All of the above is accurate, but OP's falling into that trap of counterjerking a reactionary culture and missing the target.
Being able to perform basic repairs/component installation can be the difference between a paperweight and a functional computer for the folks who don't have the privileges you list.
Whereas those that do will never need to learn the skill, the worst case is they spend an extra $500 on a machine they could've built themselves. And let's be real, nowadays most of those folks are just gonna buy a laptop instead.
The actual substantive critique for the pcpartpicker/buildapc/tomshardware/whatever culture is that it's peak fucking consumerist and there's absolutely no god damn emphasis on re-using the absolute fucking mountain of silicon gathering dust in tech recycler/reseller outlets across the country. The exact opposite, in fact.
You can walk into one of those resellers right now and buy an optiplex for ~$100, some components for another ~$100 and a monitor for ~$25 and have a computer that's equipped to handle the chromium-based apps and 5 MB javascript bundles that comprise modern desktop computing (another tech culture target worthy of critique) and run most games except the latest ones. Shit if you get a job there they'll probably let you take home all that for free.
But no one watches content about that shit, they just wanna see linus put 128 $5000 nvidia gpus into a massive chassis or someone run benchmarks on the latest piece of silicon (whose manufacturers have a vested interest in folks buying a new one every ~2 years).

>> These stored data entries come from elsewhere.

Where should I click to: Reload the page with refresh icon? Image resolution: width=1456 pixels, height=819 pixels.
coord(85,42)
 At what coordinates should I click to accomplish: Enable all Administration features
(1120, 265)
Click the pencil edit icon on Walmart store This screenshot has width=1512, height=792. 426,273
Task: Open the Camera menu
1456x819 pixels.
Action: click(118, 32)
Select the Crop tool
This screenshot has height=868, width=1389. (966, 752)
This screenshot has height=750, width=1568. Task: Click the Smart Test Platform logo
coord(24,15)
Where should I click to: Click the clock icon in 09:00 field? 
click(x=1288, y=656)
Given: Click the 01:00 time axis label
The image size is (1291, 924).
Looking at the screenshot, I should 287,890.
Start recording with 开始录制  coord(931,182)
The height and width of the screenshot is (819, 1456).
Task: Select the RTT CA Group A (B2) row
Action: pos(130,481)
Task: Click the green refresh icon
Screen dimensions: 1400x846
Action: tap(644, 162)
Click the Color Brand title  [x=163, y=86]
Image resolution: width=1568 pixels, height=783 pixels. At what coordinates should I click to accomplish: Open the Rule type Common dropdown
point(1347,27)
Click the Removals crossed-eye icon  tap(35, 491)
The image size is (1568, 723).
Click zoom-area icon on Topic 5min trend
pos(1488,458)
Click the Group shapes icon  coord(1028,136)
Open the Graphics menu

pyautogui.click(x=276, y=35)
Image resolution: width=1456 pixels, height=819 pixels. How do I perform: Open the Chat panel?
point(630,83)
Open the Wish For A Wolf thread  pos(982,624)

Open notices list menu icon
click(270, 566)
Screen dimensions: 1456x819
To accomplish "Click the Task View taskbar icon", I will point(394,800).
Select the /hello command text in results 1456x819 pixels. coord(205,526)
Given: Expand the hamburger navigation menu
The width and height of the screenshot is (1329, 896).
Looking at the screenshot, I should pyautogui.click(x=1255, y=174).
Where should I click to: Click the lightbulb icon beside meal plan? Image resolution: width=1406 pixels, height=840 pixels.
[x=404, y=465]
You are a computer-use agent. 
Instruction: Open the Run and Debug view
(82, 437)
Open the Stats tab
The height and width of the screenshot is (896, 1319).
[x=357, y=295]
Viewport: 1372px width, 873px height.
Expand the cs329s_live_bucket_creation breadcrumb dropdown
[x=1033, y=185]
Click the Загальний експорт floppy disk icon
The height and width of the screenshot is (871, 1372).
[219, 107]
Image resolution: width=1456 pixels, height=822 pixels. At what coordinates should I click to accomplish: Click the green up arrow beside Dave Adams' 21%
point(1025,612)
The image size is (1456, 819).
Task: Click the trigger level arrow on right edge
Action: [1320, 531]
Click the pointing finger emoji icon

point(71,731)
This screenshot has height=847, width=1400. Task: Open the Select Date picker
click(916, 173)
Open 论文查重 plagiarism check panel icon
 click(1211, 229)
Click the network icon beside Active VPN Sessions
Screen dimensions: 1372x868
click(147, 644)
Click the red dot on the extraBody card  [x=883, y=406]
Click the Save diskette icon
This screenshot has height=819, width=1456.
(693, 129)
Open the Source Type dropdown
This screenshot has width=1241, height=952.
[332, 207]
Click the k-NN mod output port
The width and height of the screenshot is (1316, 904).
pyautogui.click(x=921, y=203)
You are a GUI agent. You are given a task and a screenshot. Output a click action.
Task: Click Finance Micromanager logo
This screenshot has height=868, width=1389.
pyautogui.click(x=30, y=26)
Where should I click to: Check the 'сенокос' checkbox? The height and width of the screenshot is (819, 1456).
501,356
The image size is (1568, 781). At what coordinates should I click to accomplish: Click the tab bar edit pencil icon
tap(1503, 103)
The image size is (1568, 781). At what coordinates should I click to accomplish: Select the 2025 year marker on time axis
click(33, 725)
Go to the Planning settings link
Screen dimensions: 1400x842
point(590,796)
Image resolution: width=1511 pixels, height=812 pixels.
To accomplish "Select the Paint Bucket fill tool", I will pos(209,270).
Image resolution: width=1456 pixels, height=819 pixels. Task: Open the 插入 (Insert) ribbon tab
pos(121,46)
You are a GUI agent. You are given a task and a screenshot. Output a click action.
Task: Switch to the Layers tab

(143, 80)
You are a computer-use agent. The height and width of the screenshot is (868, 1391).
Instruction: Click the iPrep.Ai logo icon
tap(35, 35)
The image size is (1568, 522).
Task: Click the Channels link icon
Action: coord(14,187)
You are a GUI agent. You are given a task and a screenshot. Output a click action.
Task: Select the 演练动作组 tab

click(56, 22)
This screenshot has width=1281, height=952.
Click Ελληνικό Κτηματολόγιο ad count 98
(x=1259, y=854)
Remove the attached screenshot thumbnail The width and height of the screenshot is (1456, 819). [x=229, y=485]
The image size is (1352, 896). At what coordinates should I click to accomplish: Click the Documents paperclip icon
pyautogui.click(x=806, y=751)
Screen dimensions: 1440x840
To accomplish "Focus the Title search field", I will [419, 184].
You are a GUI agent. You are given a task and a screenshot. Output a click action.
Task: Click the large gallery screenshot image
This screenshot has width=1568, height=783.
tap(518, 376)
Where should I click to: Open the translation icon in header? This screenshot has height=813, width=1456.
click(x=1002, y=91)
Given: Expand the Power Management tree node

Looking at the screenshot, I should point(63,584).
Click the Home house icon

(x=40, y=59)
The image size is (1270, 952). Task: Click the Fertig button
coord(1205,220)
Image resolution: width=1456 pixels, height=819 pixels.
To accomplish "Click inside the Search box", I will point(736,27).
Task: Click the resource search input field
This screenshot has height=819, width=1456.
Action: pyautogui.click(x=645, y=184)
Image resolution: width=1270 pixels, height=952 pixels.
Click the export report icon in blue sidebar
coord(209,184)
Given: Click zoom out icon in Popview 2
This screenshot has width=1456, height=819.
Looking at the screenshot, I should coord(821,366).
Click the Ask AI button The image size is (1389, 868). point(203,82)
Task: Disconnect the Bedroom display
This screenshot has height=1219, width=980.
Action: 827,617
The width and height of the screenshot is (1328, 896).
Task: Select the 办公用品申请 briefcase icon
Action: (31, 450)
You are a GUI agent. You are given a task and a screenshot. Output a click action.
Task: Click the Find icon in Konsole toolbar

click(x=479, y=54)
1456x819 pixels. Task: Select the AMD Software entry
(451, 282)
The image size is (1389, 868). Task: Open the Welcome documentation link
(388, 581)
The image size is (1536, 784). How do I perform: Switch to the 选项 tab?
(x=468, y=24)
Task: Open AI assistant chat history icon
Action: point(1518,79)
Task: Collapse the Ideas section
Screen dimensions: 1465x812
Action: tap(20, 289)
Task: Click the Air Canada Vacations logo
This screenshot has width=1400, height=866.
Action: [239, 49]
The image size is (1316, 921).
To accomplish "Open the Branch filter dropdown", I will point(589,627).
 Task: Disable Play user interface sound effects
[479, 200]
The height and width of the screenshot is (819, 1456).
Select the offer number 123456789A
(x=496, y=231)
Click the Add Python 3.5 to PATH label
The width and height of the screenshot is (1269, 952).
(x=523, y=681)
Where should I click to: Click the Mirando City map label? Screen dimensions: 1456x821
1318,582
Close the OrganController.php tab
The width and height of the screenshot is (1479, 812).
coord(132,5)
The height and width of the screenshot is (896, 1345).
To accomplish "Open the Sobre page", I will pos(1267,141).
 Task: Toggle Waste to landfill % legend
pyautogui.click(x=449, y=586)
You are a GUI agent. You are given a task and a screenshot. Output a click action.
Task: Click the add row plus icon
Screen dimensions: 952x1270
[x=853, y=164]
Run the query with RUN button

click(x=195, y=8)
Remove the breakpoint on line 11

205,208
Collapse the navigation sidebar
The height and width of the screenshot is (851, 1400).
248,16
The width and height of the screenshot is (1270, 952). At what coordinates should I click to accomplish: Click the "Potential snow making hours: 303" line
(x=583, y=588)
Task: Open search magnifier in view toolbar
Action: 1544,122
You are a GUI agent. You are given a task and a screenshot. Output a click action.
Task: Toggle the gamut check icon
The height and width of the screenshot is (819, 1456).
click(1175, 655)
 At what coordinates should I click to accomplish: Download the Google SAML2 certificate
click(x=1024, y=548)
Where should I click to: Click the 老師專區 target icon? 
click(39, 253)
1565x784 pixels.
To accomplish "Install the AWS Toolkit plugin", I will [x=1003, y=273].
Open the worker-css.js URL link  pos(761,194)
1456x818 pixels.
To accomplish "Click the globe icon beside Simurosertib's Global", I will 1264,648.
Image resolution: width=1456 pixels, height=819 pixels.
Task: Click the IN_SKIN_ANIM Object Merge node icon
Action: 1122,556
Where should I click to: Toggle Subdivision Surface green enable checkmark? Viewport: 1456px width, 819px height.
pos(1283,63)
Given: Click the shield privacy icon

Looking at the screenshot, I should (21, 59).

peak peertube content would be a video series where they visit a reseller and build random boxes and then do cool shit with those boxes
don't get me started on rpi/microcontroller culture either that shit's just as problematic for most of the same reasons
Probably because they actually use them as microcontrollers instead of general purpose arm servers
It's like Legos if every lego was $200 and doing it wrong means you've poured a small fortune into a goofy looking paper weight.
That said, computer components are modular and assembly is easy enough that a 12-year-old could figure it out twenty years ago. If you have the time and the interest, it's a great way to build something better than you could find at Best Buy for half the cost. But if you're just looking to web surf, just buy a refurbished Dell laptop. They work fine, they'll run you a few hundred bucks, and they'll last you five years easy.
I've built lots of computers, I would never touch a laptop without lots of extra research. I agree about the redditors though.